Enfin, comme pour montrer sa bonne foi et sa bonne volonté, la direction se dit ouverte pour « échanger davantage » sur ce sujet avec les organisations syndicales... Une bien louable intention, sans doute nécessaire, car SUD s’inquiète déjà du jour, qui pourrait bientôt arriver, où la direction va proposer de mobiliser la rédaction en France pour multiplier les vérifications TikTok alors que l’Europe intensifie la pression sur les plateformes pour lutter contre la désinformation. Pour SUD, c’est inadmissible car les journalistes ne doivent pas être amenés à réaliser un travail incompatible avec leur statut professionnel.
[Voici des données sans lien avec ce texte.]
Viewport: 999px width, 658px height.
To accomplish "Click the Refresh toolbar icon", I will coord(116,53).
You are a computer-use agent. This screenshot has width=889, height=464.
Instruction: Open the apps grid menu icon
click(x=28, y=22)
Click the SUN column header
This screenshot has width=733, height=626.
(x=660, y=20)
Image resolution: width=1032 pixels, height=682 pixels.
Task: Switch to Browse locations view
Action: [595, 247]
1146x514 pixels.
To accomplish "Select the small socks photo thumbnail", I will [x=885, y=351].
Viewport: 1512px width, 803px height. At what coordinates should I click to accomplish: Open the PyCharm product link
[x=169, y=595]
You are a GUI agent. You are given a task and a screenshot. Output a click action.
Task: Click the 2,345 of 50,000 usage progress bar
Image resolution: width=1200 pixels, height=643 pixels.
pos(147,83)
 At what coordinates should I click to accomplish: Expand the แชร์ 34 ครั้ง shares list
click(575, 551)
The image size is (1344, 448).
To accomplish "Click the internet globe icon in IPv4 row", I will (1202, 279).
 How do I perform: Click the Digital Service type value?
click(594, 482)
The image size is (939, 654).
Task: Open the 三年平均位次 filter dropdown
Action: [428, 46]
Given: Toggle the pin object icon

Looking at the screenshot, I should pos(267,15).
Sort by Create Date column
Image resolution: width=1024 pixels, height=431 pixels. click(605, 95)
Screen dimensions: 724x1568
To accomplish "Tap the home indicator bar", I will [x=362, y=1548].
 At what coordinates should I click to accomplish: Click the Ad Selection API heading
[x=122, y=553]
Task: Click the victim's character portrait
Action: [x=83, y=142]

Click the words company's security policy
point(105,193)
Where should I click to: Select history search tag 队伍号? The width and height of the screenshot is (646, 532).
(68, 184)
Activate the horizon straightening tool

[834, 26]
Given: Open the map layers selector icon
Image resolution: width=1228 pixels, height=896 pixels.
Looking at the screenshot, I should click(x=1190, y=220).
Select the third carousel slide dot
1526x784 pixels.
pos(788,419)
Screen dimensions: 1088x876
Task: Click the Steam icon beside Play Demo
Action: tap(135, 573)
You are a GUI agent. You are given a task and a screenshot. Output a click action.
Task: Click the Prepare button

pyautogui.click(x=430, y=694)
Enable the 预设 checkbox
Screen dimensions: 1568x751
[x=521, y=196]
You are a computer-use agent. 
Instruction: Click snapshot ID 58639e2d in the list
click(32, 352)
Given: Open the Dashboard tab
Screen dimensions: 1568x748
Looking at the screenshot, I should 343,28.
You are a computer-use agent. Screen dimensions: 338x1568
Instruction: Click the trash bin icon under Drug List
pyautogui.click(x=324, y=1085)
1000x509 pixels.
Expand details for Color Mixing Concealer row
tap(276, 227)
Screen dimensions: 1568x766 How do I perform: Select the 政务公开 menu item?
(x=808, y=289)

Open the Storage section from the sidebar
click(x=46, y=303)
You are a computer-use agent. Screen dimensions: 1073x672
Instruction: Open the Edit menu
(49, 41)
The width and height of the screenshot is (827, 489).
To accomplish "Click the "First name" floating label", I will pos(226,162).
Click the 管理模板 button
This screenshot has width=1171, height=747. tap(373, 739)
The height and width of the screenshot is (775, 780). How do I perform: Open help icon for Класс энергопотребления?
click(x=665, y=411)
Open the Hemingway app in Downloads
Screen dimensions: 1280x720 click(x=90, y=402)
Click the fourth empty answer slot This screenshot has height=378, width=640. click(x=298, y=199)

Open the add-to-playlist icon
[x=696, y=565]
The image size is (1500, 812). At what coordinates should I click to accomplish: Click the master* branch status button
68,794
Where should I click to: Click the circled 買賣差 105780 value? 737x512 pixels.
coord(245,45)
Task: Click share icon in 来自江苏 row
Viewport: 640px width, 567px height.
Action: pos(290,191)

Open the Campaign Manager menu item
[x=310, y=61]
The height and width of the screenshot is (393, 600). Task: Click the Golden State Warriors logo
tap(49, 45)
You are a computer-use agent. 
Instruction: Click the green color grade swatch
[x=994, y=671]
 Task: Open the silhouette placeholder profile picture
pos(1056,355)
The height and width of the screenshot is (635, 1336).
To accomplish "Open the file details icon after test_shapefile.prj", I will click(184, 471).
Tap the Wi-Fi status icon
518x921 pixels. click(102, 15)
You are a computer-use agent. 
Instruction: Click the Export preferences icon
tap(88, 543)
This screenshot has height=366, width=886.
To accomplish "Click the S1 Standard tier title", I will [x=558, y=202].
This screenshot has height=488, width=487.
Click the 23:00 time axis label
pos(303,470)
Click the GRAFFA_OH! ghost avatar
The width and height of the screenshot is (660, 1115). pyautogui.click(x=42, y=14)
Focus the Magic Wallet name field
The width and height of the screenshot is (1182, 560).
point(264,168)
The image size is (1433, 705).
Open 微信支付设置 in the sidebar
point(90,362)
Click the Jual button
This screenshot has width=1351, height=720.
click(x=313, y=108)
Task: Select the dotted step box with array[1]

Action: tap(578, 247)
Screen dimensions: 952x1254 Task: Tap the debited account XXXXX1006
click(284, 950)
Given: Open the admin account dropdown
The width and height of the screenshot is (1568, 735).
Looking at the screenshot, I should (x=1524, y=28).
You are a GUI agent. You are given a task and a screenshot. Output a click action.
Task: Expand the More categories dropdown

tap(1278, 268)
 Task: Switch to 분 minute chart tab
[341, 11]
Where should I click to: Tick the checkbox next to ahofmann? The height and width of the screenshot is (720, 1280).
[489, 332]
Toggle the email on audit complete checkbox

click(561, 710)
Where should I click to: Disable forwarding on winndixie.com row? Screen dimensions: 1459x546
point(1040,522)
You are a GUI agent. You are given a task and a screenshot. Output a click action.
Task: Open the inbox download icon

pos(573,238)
En 1957, les législateurs français ont confié à l’AFP une mission : celle d’informer le public en lui fournissant une information fiable et de qualité. Et c’est pour cela que SUD a interpellé le Conseil supérieur de l’agence en espérant qu’il sera capable de faire des recommandations pour préserver cette mission. La saisine de SUD ne vise pas à obliger l’AFP à se désintéresser de TikTok, Facebook ou Instagram, ou de renoncer à toucher un public souvent jeune, et elle vise encore moins à pousser l’AFP à « rester en dehors » de la « bataille » contre la désinformation… SUD tient simplement à préserver l’AFP comme une agence d’information au service du public et non comme un simple « rouage » des réseaux sociaux. La direction dit avoir fait le choix de participer à un « programme imparfait » pour ne pas « rester au bord de la route », mais elle ne doit pas oublier non plus qu’une sortie de route peut être fatale.